Scaling SQL Server performance beyond 1M transactions per minute with Amazon FSx
In this blog post, we introduce a strategy for scaling Microsoft SQL Server deployments on Amazon Web Services (AWS) that uses Amazon FSx, a service that provides fully managed, high-performance file systems in the cloud. This strategy increases SQL Server performance on AWS, providing 2 to 3 times as many Transactions per Minute (TPM) as previously achieved results. Our approach also results in a more cost-effective solution by providing a lower cost per transaction.
Overall, our strategy can be used by customers looking for cost-effective ways of running the highest-performance SQL Server database deployments on the cloud.
In 2021, our team released a blog post that set a new benchmark for SQL Server performance on AWS. The authors used memory-optimized Amazon Elastic Compute Cloud (Amazon EC2) R5b.24xlarge instances capable of up to 60 Mbps of Amazon Elastic Block Store (EBS) bandwidth and 260,000 input/output operations per second (IOPS). To take full advantage of this instance’s IO capabilities, a 3.5 TB HammerDB TPCC test database was stored on two io2 Block Express (io2-BE) volumes, arranged in RAID-0 configuration. Performance tests using HammerDB with this configuration achieved nearly 830,000 TPM.
In the same blog post, the authors showed that hosting the database on the Amazon EC2 instance store volume improves performance by approximately 20%. However, instance store volumes are ephemeral, providing only temporary block-level storage that is lost if you stop the instance. This makes instance store volumes suitable for tempdb storage, while both EBS volumes and Amazon FSx file systems provide durable and scalable storage solutions for hosting your databases.
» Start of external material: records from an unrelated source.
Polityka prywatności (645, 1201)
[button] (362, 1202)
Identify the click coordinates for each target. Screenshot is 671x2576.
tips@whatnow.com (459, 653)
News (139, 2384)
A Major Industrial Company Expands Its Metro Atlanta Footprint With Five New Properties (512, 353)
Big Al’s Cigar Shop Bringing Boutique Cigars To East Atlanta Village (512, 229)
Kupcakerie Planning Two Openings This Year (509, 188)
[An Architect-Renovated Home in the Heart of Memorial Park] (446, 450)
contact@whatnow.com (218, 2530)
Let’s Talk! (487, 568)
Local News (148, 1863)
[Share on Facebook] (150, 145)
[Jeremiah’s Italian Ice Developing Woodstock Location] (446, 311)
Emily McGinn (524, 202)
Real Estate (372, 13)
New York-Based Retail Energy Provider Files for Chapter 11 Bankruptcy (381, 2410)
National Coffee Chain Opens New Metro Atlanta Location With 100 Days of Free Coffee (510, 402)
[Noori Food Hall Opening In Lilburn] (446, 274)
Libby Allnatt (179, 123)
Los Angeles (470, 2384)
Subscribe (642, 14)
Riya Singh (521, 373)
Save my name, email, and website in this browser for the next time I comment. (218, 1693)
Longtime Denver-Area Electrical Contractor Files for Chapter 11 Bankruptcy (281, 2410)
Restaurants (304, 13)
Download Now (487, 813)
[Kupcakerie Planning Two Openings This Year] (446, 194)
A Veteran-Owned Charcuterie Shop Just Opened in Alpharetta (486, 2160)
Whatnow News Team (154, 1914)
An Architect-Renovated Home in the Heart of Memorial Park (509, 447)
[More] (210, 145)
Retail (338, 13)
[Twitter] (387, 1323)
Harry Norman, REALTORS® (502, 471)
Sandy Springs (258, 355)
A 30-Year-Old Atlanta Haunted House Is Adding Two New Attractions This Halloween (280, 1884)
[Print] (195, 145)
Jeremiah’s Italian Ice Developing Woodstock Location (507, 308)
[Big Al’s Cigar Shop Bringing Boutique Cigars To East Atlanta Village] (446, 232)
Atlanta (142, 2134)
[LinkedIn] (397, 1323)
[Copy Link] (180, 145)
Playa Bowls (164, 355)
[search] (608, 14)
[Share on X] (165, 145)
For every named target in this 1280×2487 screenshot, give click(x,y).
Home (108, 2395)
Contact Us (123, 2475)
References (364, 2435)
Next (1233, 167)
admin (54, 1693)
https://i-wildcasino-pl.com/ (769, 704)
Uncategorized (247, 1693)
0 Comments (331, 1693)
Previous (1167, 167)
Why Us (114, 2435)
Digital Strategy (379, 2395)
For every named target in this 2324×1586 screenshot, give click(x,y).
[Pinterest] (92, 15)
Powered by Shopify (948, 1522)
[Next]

Newer instance families, such as x2iedn and r6idn, offer significant performance improvements over the r5b.24xlarge that was used in the blog post. These improvements lead to about 30% of performance increase, resulting in close to 1 million TPM. However, these performance gains come at a cost. The increased number of virtual CPUs (vCPUs) require additional SQL Server licensing, and the need to use RAID-0 across 3 io2-BE volumes to saturate the instance throughput also adds to the EBS storage costs.
In this blog post, we will show how the innovative use of Amazon FSx enables you to achieve higher SQL Server performance than is possible with EBS or instance store volumes alone.
2. Test Configuration
For our SQL Server performance testing on Windows, we used Amazon FSx file systems compatible with Windows, namely Amazon FSx for NetApp ONTAP (FSx for ONTAP) and Amazon FSx for Windows File Server. We configured each Amazon FSx file system with 26 TB SSD storage, 80,000 IOPS, and 2 GBps throughput. FSx for ONTAP offers throughput up to 4 GBps and 160,000 IOPS, and FSx for Windows offers throughput up to 12 GBps and 350,000 IOPS, but these offerings are only available in certain AWS Regions at the time of this writing, so we excluded these configurations from our testing. (We plan on following up these performance tests using the higher throughput capacity levels.)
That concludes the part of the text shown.